Content starts
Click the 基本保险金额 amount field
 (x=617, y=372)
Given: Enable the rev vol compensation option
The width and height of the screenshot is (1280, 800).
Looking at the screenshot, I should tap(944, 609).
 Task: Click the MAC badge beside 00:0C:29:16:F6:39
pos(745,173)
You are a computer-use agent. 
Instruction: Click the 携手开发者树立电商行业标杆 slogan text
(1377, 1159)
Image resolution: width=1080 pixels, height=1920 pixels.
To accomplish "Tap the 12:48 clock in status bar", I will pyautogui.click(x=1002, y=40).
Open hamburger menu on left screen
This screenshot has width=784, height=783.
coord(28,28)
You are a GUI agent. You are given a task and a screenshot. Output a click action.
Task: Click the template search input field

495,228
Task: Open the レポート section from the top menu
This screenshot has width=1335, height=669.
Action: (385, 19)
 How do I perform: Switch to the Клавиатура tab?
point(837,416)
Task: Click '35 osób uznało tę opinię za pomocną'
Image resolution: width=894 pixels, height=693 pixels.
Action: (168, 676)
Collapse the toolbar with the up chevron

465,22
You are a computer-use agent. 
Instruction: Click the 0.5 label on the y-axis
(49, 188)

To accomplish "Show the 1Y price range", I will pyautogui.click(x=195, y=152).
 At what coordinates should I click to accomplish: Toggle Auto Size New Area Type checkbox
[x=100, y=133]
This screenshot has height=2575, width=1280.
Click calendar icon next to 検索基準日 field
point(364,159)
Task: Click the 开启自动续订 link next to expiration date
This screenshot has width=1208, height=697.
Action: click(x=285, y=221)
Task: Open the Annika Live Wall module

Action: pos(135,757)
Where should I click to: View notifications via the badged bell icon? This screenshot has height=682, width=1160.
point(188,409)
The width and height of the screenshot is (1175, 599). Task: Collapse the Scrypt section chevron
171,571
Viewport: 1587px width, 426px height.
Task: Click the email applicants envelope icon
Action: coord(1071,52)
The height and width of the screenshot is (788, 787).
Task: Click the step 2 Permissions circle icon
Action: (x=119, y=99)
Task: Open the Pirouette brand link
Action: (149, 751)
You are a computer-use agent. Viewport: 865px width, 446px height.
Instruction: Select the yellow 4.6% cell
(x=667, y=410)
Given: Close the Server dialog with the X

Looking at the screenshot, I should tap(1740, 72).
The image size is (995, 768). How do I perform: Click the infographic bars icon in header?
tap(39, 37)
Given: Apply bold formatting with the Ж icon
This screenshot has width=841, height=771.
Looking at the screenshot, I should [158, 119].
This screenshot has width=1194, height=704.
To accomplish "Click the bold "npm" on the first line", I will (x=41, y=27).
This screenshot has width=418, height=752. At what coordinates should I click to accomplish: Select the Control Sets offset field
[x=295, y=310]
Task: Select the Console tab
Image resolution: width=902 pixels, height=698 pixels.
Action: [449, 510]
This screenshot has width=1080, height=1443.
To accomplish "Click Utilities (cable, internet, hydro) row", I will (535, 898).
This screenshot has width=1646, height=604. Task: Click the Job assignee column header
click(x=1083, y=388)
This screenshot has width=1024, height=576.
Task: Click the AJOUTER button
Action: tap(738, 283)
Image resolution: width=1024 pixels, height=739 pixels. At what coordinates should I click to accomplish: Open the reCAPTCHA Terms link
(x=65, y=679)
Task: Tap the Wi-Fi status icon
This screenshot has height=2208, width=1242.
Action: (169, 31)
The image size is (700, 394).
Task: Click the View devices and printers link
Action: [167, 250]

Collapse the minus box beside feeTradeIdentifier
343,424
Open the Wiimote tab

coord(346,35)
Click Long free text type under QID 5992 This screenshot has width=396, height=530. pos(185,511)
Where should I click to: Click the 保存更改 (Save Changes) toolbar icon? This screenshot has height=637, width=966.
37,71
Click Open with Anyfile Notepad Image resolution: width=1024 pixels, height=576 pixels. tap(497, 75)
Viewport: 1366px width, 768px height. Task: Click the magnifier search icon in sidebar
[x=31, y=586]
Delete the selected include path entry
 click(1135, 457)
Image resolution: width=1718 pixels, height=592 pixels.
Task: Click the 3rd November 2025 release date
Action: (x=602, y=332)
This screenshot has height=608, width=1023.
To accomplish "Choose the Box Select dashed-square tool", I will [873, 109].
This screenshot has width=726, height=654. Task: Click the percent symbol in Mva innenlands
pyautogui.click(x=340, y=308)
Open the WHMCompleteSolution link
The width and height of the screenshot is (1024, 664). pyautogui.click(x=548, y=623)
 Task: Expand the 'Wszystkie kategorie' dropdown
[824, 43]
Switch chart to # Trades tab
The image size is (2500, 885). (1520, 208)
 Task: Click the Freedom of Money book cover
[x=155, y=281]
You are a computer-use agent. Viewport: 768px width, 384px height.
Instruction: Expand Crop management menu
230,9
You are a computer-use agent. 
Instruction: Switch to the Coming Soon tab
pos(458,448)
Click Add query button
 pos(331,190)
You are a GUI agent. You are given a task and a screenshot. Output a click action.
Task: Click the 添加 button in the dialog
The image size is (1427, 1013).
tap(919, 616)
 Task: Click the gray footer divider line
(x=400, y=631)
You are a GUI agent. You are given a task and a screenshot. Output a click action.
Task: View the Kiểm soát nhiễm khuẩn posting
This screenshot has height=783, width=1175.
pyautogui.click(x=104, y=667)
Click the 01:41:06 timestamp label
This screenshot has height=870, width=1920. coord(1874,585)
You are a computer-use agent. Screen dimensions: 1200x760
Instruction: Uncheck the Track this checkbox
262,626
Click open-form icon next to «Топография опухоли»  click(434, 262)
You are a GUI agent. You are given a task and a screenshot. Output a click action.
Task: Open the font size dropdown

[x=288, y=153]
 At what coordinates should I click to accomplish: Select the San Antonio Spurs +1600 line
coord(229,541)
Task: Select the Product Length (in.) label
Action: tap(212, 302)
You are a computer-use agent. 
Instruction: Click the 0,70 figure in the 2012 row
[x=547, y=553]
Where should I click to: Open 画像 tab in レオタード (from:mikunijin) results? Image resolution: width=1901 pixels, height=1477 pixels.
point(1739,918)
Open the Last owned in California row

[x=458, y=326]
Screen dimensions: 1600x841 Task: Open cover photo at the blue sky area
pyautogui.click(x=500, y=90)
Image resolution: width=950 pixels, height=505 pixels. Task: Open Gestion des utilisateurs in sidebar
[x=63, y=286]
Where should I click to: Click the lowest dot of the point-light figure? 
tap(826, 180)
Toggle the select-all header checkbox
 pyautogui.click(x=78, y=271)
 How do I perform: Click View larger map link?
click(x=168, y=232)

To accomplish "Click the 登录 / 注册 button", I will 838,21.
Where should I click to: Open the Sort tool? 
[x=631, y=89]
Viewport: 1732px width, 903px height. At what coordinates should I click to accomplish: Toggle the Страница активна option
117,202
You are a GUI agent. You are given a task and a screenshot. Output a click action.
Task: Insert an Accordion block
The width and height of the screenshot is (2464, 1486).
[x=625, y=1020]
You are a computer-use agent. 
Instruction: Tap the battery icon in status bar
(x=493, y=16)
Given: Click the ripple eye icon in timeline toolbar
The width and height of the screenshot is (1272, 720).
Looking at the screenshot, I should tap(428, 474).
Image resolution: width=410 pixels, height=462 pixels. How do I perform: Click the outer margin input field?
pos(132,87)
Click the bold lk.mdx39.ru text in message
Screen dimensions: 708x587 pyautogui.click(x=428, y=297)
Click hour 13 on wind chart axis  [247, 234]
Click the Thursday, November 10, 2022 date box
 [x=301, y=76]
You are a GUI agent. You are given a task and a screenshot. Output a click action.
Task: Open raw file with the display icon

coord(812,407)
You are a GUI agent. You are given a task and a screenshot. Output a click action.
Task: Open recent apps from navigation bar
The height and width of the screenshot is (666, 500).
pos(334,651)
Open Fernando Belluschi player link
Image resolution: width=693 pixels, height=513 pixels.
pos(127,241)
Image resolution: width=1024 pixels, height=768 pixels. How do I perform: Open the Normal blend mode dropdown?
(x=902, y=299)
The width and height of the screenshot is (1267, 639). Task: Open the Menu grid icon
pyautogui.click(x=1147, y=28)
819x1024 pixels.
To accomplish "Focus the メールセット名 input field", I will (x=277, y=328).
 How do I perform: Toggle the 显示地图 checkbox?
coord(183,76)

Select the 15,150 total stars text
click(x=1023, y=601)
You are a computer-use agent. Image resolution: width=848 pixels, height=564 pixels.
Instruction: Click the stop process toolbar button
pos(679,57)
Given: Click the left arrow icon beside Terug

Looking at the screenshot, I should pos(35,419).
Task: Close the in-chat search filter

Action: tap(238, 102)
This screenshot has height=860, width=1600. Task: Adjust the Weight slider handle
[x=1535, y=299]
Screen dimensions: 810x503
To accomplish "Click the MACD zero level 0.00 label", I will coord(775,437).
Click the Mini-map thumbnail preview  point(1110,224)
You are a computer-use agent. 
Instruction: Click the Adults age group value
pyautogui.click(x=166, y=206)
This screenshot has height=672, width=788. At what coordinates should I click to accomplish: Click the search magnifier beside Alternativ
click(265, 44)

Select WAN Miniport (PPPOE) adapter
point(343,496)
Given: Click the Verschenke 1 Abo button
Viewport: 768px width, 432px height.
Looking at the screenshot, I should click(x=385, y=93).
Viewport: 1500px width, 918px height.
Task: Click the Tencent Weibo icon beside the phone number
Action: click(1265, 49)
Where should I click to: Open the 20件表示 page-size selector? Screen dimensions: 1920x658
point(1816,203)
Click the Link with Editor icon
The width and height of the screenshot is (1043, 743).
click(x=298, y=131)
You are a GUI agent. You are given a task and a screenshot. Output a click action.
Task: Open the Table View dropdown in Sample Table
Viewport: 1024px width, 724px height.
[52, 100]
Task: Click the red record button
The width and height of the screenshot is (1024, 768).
Content ends
> [WORK INSTRUCTIONS]: Please copy exactly, and only, the lines from the line containing "Select the 15,150 total stars text" through the last line of the records, with both ends included.

> [SOLUTION TO THE PROBLEM]:
Select the 15,150 total stars text
click(x=1023, y=601)
You are a computer-use agent. Image resolution: width=848 pixels, height=564 pixels.
Instruction: Click the stop process toolbar button
pos(679,57)
Given: Click the left arrow icon beside Terug

Looking at the screenshot, I should pos(35,419).
Task: Close the in-chat search filter

Action: tap(238, 102)
This screenshot has height=860, width=1600. Task: Adjust the Weight slider handle
[x=1535, y=299]
Screen dimensions: 810x503
To accomplish "Click the MACD zero level 0.00 label", I will coord(775,437).
Click the Mini-map thumbnail preview  point(1110,224)
You are a computer-use agent. 
Instruction: Click the Adults age group value
pyautogui.click(x=166, y=206)
This screenshot has height=672, width=788. At what coordinates should I click to accomplish: Click the search magnifier beside Alternativ
click(265, 44)

Select WAN Miniport (PPPOE) adapter
point(343,496)
Given: Click the Verschenke 1 Abo button
Viewport: 768px width, 432px height.
Looking at the screenshot, I should click(x=385, y=93).
Viewport: 1500px width, 918px height.
Task: Click the Tencent Weibo icon beside the phone number
Action: click(1265, 49)
Where should I click to: Open the 20件表示 page-size selector? Screen dimensions: 1920x658
point(1816,203)
Click the Link with Editor icon
The width and height of the screenshot is (1043, 743).
click(x=298, y=131)
You are a GUI agent. You are given a task and a screenshot. Output a click action.
Task: Open the Table View dropdown in Sample Table
Viewport: 1024px width, 724px height.
[52, 100]
Task: Click the red record button
The width and height of the screenshot is (1024, 768).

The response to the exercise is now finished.